A few weeks ago it was a very real possibility that my best friend could have been moving to North Carolina. Selfishly, I would have been devastated if that were the case. I was pretty vocal about my concerns for our friendship if more distance separated us. After all these years, commitment still scares the shit out of me. I'd rather run away than be responsible for keeping commitments. (This might just be my biggest character flaw.) Taylor will be getting married and starting a family soon...and the idea of lengthening the distance between us while she starts this next chapter of her life crushed me to the core. In my twisted brain though, I thought if she moved to N.C., it made sense to push her away. I couldn't promise to visit her in N.C. more than once a year. She'll soon have a husband and children, and I just assumed that she wouldn't have time for me anyway. Although she never said that.
I know my inability to properly commit to a longer distance friendship hurt Taylor. Taylor's mom nailed it when she said, "[Lauren] never wanted to work for it." Meaning, I haven't changed. I never wanted to work for our friendship. I never planned to commit to this. To my defense, I believe actions speak louder than words. I might not make verbal promises. If I do, I'll likely hesitate and try to withdraw from the situation (Again, it's a character flaw.). However, I don't think we can deny the fact that my actions throughout the years of our friendship say something else entirely. Through good times and bad, through happy days, and sad ones, through struggle and success, the fact that I've been there for Taylor should tell us all we need to know. Whether I intended to or not, and whether I admit it out loud or not, I've been committed to being Taylor's best friend for years. I never wanted to work for our friendship, but that doesn't mean I haven't worked my ass off to be the best friend I can be. I never planned to commit to this, but that doesn't mean I didn't dive in head first before I took swim lessons. The moment I jumped, I was all in!

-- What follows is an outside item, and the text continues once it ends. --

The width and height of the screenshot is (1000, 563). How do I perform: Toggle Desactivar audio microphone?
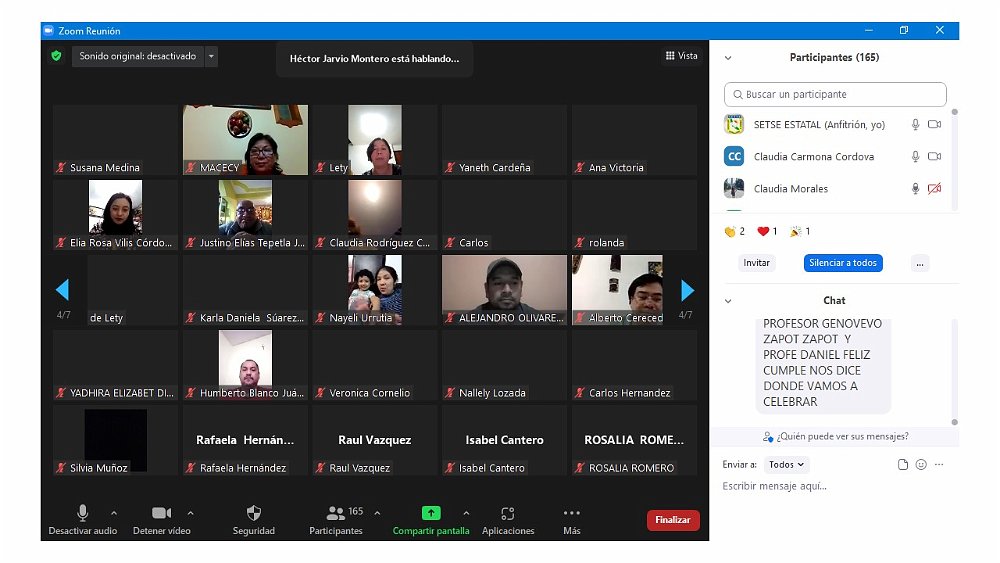[x=82, y=513]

I want us to be best friends until the end of time! How's that for communicating my commitment? Even though Taylor is moving to Central Florida tomorrow, it's not guaranteed she'll be here for long. It might be difficult for me to make promises, but I know no matter what I say, or don't say, our best friendship status isn't going to change. Whether she likes it or not, she's stuck with me and I can't wait to see what this next chapter has in store for her! My name is Lauren and Taylor is my best friend.